Pulau Nias pasca bencana alam tsunami 26 Desember 2004 dan gempa bumi 28 Maret 2005 mulai mendapatkan perhatian luas dari berbagai lembaga nasional maupun internasional untuk misi kemanusiaan. Misi kemanusiaan yang dilakukan oleh berbagai lembaga kemanusiaan untuk tujuan tanggap darurat dan pemulihan Nias menyentuh berbagai sektor infrastruktur dan sumber daya manusia. Salah satu sektor penanganan yang menjadi perhatian lembaga adalah situasi anak-anak dipengungsian dan anak-anak nias secara umum. Anak menjadi kelompok yang paling rentan terhadap berbagai kondisi terburuk dalam situasi bencana. Munculnya kasus trafiking anak dengan modus untuk disekolahkan, diasuh, dipekerjakan untuk kehidupan yang lebih baik dan modus rekruitmen lainnya membuktikan bahwa betapa lemahnya perlindungan anak. Menurut catatkan kasus dugaan trafiking yang berhasil diungkap pasca gempa bumi 28 Maret sampai dengan Juli 2006 tercatat 66 kasus anak diduga menjadi korban trafiking yang berhasil diselamatkan.
Terungkapnya kasus trafiking anak dan kemudian kasus-kasus anak lainnya seperti korban kekerasan di sektor domestik dan publik, korban perkosaan dan anak-anak yang disangka sebagai palaku tindak pidana telah membuka wacana aktor kemanusiaan di Nias untuk melihat persoalan anak secara totalitas. Dampak langsung kejadian bencana alam terhadap anak ternyata hanya sebagian kecil dari kompleksitas masalah anak Nias.

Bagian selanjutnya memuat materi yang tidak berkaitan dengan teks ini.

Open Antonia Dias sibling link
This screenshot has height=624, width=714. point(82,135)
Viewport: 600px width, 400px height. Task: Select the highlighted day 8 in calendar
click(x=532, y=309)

Penelitian dan berbagai observasi terdahulu yang pernah dilakukan oleh sejumlah lembaga pemerhati anak seperti PKPA, Pusaka Indonesia, WVI-Nias dan lembaga lainnya terkait beberapa sektor situasi anak yang membutuhkan perlindungan khusus menemukan adanya fakta situasi bentuk-bentuk pekerjaan terburuk bagi anak, kekerasan terhadap anak, anak yang berhadapan dengan hukum dan masalah kesehatan anak terutama kasus-kasus gizi buruk. Penelitian-penelitian tersebut masih dilakukan secara sektoral berdasarkan tema tertentu dan kemungkinan masih banyak fenomena dan fakta-fakta anak yang membutuhkan perlindungan khusus belum terdata dan belum terungkap. Untuk itu PKPA atas dukungan pendanaan dari Kindernothilfe melakukan pemetaan situasi anak nias yang membutuhkan perlindungan khusus dipenghujung tahun 2010 selama 2 bulan yaitu bulan Oktober-November.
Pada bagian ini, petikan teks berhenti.